Whatsonmymindgrapes · 24/08/2022 13:30

How was she taking you all away if you were all paying for it!? She sounds hard work, just go on holiday.

Iloveacurry · 24/08/2022 13:31

The thing is that they are not taking you anywhere, as you quote ‘we’ve all saved up’! You’re spending your money as you wish and it’s got nothing to do with the ILs. They had no intention of going abroad by the sounds of it anyway!

DuckbilledSplatterPuff · 24/08/2022 13:31

VickyEadieofThigh · 24/08/2022 12:24

My feelings, too.

I agree. You'd be in the wrong in her eyes even if you just stayed at home.
Go for the full 10 days since she turned down your compromise (the four days would have been made crap by her attitude anyway) She's got a holiday in the sun coming up.

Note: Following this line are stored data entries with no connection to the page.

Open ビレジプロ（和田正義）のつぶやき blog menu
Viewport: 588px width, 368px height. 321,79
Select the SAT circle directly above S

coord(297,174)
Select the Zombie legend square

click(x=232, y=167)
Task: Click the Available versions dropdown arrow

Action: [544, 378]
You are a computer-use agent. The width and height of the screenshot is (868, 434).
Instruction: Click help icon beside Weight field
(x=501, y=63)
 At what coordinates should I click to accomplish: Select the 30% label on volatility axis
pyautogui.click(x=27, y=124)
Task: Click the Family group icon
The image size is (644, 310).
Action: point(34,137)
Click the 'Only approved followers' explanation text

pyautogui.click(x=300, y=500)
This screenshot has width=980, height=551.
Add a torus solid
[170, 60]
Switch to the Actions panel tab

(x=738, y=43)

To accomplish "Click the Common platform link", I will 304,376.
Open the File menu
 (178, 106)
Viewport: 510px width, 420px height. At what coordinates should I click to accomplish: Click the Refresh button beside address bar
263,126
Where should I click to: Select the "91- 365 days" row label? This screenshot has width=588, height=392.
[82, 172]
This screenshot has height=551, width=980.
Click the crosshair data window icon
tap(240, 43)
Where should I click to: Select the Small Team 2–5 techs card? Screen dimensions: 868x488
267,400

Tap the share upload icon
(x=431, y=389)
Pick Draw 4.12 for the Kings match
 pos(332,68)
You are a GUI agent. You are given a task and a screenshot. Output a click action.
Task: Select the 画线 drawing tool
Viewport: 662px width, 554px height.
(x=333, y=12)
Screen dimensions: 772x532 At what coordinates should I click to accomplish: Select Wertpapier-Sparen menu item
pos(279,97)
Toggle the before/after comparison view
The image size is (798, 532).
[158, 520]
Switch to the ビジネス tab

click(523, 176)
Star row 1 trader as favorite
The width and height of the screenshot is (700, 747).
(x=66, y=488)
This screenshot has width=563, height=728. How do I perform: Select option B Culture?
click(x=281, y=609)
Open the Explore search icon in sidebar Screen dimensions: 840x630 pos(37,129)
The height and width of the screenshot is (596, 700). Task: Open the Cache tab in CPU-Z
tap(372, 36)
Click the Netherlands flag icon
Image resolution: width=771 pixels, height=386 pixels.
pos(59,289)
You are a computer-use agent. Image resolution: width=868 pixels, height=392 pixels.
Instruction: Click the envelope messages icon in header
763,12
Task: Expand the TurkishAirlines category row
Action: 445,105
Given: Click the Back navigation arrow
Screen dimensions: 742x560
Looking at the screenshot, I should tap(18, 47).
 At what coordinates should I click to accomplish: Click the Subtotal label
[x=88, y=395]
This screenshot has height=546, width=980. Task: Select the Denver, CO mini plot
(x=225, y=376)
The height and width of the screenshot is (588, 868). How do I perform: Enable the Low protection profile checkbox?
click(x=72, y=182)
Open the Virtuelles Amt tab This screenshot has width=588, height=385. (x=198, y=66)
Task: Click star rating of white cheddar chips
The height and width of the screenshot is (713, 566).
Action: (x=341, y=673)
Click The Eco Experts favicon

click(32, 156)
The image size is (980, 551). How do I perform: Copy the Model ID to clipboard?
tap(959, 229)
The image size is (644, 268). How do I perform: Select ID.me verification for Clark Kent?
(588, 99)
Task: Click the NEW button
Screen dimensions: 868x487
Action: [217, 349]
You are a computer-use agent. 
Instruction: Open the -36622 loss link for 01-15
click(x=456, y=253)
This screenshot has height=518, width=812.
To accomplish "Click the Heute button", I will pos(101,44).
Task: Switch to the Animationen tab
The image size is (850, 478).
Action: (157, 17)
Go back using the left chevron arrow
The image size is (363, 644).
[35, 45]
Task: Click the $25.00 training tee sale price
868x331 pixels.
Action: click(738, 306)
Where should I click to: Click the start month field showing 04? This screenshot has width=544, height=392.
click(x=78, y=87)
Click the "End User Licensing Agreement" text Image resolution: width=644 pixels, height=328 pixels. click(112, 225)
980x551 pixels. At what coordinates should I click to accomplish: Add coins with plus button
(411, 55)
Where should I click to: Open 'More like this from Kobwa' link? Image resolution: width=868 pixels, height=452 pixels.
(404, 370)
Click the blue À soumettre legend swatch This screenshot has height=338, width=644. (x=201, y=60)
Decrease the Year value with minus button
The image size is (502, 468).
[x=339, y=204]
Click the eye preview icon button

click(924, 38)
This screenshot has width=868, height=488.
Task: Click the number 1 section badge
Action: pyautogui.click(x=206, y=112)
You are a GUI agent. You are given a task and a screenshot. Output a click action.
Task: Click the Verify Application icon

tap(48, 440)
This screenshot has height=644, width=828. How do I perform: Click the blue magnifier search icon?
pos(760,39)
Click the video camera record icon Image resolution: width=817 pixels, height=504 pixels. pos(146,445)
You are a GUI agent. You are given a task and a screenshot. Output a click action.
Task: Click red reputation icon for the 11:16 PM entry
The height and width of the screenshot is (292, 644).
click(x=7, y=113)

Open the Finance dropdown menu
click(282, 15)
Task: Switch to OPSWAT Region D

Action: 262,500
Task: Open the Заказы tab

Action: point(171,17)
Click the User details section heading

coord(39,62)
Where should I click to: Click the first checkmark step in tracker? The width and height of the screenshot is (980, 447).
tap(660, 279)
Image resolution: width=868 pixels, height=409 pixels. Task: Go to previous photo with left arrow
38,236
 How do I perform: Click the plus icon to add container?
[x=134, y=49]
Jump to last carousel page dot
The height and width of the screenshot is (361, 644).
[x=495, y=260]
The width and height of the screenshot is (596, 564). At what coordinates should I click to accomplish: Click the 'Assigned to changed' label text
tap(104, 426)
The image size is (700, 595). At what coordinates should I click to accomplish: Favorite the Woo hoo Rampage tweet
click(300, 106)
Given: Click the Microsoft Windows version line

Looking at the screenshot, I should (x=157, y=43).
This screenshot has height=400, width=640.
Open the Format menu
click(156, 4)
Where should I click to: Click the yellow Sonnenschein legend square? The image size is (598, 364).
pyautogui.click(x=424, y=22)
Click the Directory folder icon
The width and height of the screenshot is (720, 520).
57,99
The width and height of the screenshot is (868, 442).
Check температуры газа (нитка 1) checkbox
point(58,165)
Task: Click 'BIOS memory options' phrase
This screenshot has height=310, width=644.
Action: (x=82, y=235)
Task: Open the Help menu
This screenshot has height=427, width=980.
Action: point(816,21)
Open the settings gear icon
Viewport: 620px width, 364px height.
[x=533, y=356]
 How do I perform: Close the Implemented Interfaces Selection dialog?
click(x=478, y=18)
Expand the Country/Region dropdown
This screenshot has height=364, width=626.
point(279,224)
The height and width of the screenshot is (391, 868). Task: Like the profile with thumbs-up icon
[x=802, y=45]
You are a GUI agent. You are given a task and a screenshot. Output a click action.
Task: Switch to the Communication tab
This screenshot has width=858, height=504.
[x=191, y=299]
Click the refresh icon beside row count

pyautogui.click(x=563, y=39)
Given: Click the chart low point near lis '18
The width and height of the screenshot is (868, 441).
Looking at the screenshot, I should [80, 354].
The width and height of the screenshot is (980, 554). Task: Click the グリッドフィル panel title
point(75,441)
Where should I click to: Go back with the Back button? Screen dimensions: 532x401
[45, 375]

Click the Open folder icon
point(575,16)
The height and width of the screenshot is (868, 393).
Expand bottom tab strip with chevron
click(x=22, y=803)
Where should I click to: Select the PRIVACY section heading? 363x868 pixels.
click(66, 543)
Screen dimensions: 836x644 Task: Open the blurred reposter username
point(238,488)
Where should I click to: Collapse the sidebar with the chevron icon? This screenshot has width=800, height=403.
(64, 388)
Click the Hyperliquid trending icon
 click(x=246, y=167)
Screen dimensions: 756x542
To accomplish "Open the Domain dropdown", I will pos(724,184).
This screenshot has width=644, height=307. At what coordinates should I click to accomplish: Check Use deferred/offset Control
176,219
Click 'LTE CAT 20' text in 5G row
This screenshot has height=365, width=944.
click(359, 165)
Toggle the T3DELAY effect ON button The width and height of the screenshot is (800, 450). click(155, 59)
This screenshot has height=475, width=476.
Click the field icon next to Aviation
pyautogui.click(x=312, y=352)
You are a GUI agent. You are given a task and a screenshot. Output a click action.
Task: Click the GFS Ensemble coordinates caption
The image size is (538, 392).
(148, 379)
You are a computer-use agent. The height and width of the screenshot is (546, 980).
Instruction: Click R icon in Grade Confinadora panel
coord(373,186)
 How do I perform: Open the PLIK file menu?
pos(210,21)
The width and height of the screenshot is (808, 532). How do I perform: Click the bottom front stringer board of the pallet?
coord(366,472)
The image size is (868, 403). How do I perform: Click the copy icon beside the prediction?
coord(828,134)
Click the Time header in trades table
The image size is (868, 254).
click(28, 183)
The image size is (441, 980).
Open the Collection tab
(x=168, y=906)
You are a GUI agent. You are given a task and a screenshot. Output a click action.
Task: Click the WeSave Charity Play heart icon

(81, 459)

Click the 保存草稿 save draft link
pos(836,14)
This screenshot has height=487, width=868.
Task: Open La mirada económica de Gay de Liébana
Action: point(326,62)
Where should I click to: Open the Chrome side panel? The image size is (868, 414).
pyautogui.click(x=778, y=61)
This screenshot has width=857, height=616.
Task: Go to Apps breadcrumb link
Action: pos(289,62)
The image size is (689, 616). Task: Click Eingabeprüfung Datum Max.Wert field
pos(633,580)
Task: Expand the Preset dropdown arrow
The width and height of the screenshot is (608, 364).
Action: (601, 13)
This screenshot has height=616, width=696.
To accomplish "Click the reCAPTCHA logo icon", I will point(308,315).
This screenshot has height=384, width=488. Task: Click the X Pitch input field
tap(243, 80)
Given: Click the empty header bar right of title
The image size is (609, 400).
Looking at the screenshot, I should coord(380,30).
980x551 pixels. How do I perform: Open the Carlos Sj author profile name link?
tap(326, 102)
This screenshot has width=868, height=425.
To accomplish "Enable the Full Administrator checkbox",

I bet that is why she pulled out of this one.
If they accuse you of being selfish, just smile in a completely unashamed and isn't it wonderful kind of way as if they've paid you a massive compliment and say "YES! Thank you! I am being selfish. I booked my own holiday when the family holiday didn't materialise and I'm so glad I did."

Join in where you can with such schemes if you want to, but in the end please yourself as she's playing the Burning Martyr game, and now that you've dared to question her, you are damned if you do, damned if you don't. So smile and do what you want to do. Hope you have a cracking holiday

AlexandriasWindmill · 24/08/2022 13:36

This is all very odd. I'd step back and let DH handle it because either your MIL is completely ott or your DH agreed to prioritise having a family holiday with them and didn't specify it had to be abroad. Whichever it is, it's DH's problem to solve.
If everything is as you said in your OP, then your compromise is perfect.

MeridianB · 24/08/2022 13:36

It sounds like she's a total control freak, who has been used to/enjoys having four adults dangling on her strings.

She is being totally unreasonable (to put i politely). So do whatever is best for you and have fun. And don't get into any more group holidays with her again.

Mary46 · 24/08/2022 13:37

She sounds controlling. Mine the same. You a grown adult. Do your own break. We never take family away. Then its set in stone. Book your own trip/dont pander to her.

billy1966 · 24/08/2022 13:38

Learn from this and never allow anyone so selfish to be involved with your family arrangements again.

She sounds so controlling.
Pull back.

Nugg · 24/08/2022 13:39

10 days in the sun, stuff MIL, she messed you all around and pays the price!

RobertsRadio · 24/08/2022 13:39

Book your holiday abroad for the full 10 days. On this occasion I think cutting your holiday in the sun down to 6 days is a compromise too far, as MIL has said that isn't good enough anyway, so what's the point in denying yourselves. You tried to do a nice thing at the expense of your holiday and that still wasn't good enough. She is getting her holiday in the sun, but you are not allowed the same, nah, fuck that. Go away for the full 10 days to properly unwind and relax. MIL is being completely out of order.

Maymaymay · 24/08/2022 13:44

What!! After all that there's no way I would be doing 4 days with them. Say you found an amazing deal for 10 days.